By Dr. Mercola
It is nice to see the intermittent fasting approach that I have recommended for some time now is starting to catch on. This is no surprise to me as it is one of the most powerful interventions I know of to move your body into fat burning mode and have your hunger nearly magically disappear. It is a powerful tool to help you keep a healthy weight.
In a new diet book, The Fast Diet: Lose Weight, Stay Healthy, and Live Longer with the Simple Secret of Intermittent Fasting, Dr. Michael Mosley1 suggests the best way to lose weight is to eat normally for five days a week, and fast for two. On fasting days, he recommends cutting your food down to ¼ of your normal daily calories, or about 600 calories for men and about 500 for women, along with plenty of water and tea.

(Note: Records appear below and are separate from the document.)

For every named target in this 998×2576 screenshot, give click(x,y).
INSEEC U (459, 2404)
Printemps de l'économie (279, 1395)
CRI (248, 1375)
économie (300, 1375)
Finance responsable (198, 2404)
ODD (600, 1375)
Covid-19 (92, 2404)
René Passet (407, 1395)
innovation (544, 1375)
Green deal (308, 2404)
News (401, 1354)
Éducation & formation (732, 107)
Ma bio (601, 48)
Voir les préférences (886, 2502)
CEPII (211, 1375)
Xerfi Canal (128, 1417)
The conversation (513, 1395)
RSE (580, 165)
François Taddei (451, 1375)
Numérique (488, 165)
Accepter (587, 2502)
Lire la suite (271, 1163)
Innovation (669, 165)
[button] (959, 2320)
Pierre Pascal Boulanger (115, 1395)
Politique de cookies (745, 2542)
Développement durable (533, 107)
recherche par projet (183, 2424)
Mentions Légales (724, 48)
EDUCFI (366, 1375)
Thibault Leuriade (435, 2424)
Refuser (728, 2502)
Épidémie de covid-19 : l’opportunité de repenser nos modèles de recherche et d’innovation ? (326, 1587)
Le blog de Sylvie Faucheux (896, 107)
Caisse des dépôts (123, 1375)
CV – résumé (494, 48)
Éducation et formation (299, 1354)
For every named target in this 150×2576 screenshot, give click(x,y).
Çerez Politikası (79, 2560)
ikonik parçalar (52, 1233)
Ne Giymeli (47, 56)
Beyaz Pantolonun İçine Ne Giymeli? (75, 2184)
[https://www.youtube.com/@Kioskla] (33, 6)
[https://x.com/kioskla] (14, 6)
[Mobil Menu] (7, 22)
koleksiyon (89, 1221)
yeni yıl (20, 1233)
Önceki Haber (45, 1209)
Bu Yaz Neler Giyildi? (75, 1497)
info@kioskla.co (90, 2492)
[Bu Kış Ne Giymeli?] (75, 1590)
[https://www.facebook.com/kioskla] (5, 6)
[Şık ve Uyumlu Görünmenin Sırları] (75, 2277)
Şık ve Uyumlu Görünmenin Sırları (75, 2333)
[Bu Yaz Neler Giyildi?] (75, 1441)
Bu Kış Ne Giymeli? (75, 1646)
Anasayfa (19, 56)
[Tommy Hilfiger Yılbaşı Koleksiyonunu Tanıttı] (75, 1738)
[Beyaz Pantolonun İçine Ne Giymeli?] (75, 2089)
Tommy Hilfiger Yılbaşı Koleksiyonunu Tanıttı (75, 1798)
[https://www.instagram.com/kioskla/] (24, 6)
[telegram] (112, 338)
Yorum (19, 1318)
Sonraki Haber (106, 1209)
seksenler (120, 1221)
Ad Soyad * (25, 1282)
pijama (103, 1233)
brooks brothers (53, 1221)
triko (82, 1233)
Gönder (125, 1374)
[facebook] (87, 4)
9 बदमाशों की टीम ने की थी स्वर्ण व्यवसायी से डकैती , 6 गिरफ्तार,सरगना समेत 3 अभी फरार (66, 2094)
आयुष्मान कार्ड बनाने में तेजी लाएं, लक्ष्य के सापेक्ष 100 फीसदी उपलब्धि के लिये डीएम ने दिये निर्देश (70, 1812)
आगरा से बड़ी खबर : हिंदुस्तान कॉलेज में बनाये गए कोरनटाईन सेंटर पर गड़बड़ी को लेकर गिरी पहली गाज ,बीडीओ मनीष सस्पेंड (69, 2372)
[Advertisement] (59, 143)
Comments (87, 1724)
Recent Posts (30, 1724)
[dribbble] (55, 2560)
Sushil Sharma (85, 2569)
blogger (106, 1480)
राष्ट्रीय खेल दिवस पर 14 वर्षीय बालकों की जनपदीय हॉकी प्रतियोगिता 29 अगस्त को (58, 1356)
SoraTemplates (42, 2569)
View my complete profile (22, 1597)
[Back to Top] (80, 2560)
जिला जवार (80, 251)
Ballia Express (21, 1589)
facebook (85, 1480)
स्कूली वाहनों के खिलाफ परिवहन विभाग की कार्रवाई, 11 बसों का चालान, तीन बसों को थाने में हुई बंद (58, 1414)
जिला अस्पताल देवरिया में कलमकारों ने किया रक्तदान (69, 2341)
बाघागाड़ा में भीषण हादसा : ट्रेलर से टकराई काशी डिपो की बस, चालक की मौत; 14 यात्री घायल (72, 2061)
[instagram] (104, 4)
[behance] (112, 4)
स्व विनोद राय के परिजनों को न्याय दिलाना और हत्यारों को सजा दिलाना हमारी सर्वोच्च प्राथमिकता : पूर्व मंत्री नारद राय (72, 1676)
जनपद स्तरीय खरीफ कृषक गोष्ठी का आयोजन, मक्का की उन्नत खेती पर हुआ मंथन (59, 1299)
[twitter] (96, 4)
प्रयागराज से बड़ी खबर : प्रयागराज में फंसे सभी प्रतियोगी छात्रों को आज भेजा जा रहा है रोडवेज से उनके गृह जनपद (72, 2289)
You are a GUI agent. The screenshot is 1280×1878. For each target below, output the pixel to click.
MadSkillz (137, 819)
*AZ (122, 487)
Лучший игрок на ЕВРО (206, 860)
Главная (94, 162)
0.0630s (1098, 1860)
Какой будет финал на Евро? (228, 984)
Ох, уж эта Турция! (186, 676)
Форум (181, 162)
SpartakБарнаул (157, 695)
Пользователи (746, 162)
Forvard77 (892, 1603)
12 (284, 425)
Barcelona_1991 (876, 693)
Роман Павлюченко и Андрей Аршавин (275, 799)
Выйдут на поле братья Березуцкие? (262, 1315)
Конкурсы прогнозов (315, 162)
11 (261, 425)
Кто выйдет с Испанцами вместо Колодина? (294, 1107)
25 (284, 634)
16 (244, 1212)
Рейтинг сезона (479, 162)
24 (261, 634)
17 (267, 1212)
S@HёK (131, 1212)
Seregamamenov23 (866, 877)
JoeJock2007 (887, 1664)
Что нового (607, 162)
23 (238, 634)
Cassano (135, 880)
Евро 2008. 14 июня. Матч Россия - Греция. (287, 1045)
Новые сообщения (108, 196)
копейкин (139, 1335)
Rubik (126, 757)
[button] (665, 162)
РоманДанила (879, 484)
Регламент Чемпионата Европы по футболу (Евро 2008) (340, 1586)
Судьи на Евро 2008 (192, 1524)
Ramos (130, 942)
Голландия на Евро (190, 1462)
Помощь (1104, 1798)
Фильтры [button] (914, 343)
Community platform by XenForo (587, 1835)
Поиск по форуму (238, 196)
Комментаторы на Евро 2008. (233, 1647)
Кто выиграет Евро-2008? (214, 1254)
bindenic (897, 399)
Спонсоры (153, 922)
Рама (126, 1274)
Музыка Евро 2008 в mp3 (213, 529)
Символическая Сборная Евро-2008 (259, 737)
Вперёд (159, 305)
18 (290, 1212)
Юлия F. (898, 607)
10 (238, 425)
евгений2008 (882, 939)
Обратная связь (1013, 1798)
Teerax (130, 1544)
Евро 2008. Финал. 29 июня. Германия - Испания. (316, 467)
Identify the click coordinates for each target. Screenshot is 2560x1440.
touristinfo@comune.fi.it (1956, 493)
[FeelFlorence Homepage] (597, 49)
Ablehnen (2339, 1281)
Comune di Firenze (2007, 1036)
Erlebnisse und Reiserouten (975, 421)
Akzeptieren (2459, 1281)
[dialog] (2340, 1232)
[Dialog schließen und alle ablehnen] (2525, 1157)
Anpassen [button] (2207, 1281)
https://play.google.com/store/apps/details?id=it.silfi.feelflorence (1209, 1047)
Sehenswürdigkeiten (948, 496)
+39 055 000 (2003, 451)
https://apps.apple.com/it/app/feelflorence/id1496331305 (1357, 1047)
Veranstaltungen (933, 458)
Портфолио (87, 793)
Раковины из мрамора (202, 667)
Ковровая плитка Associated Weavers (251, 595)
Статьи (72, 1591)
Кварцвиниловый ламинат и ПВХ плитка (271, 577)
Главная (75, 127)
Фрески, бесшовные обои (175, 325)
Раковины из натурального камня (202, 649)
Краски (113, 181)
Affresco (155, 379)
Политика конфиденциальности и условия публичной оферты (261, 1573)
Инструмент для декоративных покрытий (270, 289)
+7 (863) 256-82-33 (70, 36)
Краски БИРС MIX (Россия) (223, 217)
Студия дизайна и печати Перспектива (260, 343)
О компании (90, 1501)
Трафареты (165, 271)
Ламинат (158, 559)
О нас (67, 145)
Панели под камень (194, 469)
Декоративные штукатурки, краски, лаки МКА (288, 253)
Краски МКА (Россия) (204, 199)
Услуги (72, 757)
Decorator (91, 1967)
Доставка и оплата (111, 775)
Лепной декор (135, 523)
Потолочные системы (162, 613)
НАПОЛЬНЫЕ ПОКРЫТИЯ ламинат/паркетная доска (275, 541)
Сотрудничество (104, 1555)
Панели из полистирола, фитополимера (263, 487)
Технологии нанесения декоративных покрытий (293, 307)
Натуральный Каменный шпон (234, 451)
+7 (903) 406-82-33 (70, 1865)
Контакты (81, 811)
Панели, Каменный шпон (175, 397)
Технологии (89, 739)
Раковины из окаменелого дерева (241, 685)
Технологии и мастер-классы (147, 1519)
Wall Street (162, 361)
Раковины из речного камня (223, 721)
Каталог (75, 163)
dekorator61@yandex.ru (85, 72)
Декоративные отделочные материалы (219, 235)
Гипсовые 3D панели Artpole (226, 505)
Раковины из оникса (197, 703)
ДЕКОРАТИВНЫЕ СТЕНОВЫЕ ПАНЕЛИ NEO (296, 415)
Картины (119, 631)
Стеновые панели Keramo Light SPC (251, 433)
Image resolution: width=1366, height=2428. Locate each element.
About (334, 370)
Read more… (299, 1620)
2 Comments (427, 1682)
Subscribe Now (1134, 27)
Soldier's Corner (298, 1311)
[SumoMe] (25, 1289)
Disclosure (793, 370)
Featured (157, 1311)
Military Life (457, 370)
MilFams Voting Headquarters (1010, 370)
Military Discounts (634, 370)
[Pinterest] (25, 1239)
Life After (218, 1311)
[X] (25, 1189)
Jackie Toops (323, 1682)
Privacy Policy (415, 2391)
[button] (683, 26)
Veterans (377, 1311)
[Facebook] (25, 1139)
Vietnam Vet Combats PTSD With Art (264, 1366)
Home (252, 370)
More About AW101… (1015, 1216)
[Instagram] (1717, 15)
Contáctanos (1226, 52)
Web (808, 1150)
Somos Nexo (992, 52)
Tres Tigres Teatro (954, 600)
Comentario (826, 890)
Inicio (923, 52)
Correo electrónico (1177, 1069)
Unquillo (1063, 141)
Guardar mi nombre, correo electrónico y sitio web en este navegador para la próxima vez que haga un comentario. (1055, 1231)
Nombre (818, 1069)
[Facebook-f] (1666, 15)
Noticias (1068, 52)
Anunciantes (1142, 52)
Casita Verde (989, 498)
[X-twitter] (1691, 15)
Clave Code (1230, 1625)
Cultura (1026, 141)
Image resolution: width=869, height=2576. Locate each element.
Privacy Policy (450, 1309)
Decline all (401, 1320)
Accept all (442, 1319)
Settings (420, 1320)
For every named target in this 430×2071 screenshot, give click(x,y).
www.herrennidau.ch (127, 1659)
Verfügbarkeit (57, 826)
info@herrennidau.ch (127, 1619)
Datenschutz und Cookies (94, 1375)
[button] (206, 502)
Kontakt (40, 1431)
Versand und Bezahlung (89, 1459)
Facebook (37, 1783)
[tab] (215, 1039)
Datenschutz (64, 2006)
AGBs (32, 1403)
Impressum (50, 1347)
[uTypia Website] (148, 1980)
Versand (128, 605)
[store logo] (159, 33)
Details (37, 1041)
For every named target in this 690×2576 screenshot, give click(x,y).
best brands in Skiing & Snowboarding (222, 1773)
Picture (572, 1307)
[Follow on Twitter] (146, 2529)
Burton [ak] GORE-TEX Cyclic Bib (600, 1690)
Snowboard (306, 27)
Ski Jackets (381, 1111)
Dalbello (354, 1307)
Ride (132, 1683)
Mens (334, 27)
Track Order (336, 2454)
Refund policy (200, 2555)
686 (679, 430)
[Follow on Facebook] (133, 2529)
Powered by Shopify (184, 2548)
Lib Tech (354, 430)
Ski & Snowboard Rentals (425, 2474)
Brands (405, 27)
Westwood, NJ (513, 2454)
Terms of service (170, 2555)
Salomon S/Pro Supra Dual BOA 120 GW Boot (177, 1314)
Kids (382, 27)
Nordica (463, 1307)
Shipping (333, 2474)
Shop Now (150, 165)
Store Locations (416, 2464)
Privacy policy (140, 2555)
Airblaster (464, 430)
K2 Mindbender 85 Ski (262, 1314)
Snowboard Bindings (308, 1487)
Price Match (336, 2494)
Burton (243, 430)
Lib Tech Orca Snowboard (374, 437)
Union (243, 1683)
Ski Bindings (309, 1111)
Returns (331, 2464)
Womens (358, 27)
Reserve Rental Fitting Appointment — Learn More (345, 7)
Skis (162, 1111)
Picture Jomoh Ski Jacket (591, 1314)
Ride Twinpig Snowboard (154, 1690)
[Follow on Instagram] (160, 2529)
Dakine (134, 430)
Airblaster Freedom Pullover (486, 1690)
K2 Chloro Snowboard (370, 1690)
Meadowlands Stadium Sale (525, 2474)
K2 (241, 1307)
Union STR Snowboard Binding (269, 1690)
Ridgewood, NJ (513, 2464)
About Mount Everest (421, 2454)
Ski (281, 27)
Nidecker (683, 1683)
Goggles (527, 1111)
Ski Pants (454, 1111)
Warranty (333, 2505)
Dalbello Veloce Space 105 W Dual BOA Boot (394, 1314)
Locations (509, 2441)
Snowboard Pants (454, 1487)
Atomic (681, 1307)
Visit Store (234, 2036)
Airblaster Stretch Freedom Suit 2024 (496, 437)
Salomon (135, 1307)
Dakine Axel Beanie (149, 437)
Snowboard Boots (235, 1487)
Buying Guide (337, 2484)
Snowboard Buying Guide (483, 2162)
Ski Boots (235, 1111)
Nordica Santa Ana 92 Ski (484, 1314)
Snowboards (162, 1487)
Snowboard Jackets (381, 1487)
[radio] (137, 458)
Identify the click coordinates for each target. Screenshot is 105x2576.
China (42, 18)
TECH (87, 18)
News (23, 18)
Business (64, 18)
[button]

Dr. Mosley himself claims to have lost 19 pounds in two months by following this recommendation. I lost about seven pounds when I implemented the approach last year, but the most amazing aspect is not the weight loss, it’s the absence of hunger and sugar cravings once you are fat adapted. Your desire to eat unhealthy foods seems to disappear; at least that was my experience.
I prefer to think of intermittent fasting as a lifestyle rather than a diet. It’s a way of living and eating that can help you live a longer, healthier life. I promoted the health benefits of intermittent fasting well before it hit the mainstream, and have been experimenting with different types of scheduled eating in my own life for the past two years. I currently restrict my eating to a 6-7 hour window each day.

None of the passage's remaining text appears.